Problem requirements> Copy out each line of the items below that contains the word "column".

Provided records>

---------------

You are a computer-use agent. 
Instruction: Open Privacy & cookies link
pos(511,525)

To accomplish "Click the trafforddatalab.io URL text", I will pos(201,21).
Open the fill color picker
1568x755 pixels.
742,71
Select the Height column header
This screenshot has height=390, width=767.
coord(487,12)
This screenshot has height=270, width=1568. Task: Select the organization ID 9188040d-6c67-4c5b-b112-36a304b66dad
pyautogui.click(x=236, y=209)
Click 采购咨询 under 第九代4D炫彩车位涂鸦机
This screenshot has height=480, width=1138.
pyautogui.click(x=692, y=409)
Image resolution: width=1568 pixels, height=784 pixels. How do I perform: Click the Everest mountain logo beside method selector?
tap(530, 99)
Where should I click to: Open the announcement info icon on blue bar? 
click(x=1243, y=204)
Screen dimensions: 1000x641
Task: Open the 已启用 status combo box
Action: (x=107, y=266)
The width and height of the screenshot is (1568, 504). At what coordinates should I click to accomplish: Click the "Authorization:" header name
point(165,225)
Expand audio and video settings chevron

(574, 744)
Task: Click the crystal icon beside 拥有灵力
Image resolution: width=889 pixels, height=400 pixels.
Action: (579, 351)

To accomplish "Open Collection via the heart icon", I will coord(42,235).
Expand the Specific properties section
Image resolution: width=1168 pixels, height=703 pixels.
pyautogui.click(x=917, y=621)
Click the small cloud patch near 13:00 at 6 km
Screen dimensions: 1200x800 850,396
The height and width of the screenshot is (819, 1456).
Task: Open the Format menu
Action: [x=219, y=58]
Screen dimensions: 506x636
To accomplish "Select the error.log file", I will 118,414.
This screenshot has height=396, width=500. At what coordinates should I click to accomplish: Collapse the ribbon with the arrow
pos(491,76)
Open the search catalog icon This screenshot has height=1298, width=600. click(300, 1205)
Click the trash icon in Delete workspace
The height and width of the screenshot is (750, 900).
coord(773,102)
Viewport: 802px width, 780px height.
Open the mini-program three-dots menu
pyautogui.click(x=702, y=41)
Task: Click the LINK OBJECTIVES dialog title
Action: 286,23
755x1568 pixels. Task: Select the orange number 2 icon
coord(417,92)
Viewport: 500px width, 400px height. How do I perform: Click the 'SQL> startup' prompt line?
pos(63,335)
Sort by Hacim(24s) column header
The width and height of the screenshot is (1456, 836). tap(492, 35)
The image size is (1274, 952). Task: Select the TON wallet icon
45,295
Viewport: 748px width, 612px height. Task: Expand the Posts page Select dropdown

---------------

Worked answer>
Select the Height column header
Sort by Hacim(24s) column header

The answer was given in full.